_Short task a_
Please write out everything in the records from the line containing "This screenshot has" down to the end of the records, keeping the requests, and add 26 to every coordinate in the answers. Leave the pictures out of your answer.

_Passage to read_
== == ==
Once a workflow is complete, all of the outputs should be contained within the Cloud Storage bucket at the URI in the out_uri key under emitter_arg in the configuration JSON. We strongly discourage users from trying to download this data, as that will incur significant egress charges. Instead, you should use your VM to run analyses, avoiding these charges as long as your VM and bucket are in the same region.

Data stored in Cloud Storage is billed for the amount of data and how long it is stored (prorated). Storing terabytes of simulation data on Cloud Storage can cost upwards of $1,000/year, dwarfing the cost of the compute needed to generate that data. For that reason, we recommend that you delete workflow output data from your bucket as soon as you are done with your analyses. If necessary, it will likely be cheaper to re-run the workflow to regenerate that data later than to keep it around.

Cloud Interactive Containers

Warning

Install Docker and Google Cloud Storage FUSE on your VM before continuing. For Docker, complete these additional steps to run without root privileges. Finally, add user_allow_other to /etc/fuse.conf.

Since all steps of the workflow are run inside Docker containers, it can be helpful to launch an interactive instance of the container for debugging.

From inside your cloned repository, run the following command:

runscripts/container/interactive.sh -i container_image -b bucket

container_image should be the same as in the config JSON used to run the workflow. A copy of the config JSON should be saved to the Cloud Storage bucket with the other output for reference (see Output). bucket should be the output Cloud Storage bucket (out_uri in config JSON).

Note

Inside the interactive container, you can safely use python directly in addition to the usual uv commands.

Inside the container, navigate to /vEcoli and add breakpoints as you see fit. Note the working directory (see Troubleshooting) of the Nextflow task you want to debug (should be of the form /mnt/disks/{bucket}/...). OUTSIDE the working directory, run the following commands:

# Symlink files, including the script for the task (.command.sh)
bash {working directory}/.command.run nxf_stage
# Now enter working directory
cd {working directory}
# Run the task, pausing at breakpoints
bash .command.sh

Warning

Any changes that you make to /vEcoli inside the container are discarded when the container terminates.

The files located in /vEcoli are a copy of your cloned repository (excluding files ignored by .dockerignore) at the time the workflow was launched. To start an interactive container that reflects the current state of your cloned repository, add the -d flag to start a “development” container (see second half of Interactive Container).

Troubleshooting

Cloud Storage Permission Issue

If you are trying to launch a cloud workflow or access cloud output (e.g. run an analysis script) from a local computer, you may encounter an error like the following:

HttpError: Anonymous caller does not have storage.objects.list access to the Google Cloud Storage bucket. Permission 'storage.objects.list' denied on resource (or it may not exist)., 401

We do not recommend using local computers to launch cloud workflows because that would require the computer to be on and connected to the internet for the entire duration of the workflow. We STRONGLY discourage the use of a local computer to run analyses on workflow output saved in Cloud Storage as that will incur hefty data egress charges.

Instead, users should stick to launching workflows and running analysis scripts on Compute Engine VMs. Small VMs are fairly cheap to keep running for the duration of a workflow, and larger VMs can be created to leverage DuckDB’s multithreading for fast reading of workflow outputs stored in Cloud Storage. Assuming the VMs are in the same region as the Cloud Storage bucket being accessed, no egress charges will be applied, resulting in much lower costs.

If you absolutely must interact with cloud resources from a local machine, the above error may be resolved by running the following command to generate credentials that will be automatically picked up by GCSFS:

gcloud auth application-default login
== == ==
_Short task b_
Answer these questions from the cloud workflow passage, one per line:
(i) What yearly cost can storing terabytes of simulation data on Cloud Storage reach?
(ii) What must be added to /etc/fuse.conf?
(iii) Which command generates credentials that GCSFS will pick up automatically?
== == ==
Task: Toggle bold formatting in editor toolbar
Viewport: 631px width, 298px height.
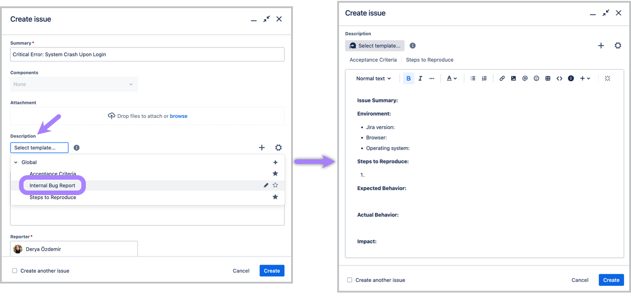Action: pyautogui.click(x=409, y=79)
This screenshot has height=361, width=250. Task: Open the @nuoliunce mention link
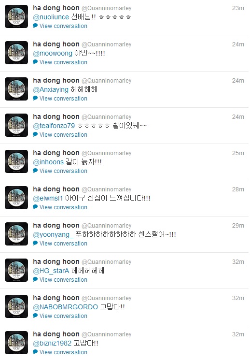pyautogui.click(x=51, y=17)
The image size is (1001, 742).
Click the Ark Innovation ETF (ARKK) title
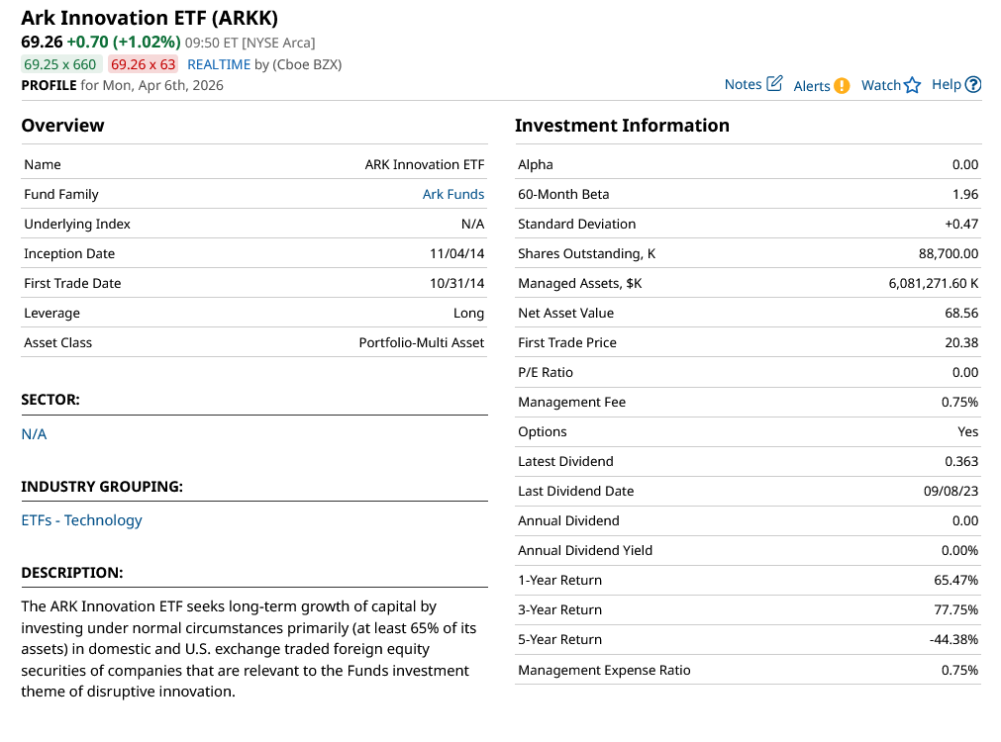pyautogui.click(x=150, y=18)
== == ==
_Task answer a_
This screenshot has height=361, width=250. Task: Open the @nuoliunce mention link
pyautogui.click(x=77, y=43)
The image size is (1001, 742).
Click the Ark Innovation ETF (ARKK) title
pyautogui.click(x=176, y=44)

_Task answer b_
(i) Upwards of $1,000/year.
(ii) user_allow_other
(iii) gcloud auth application-default login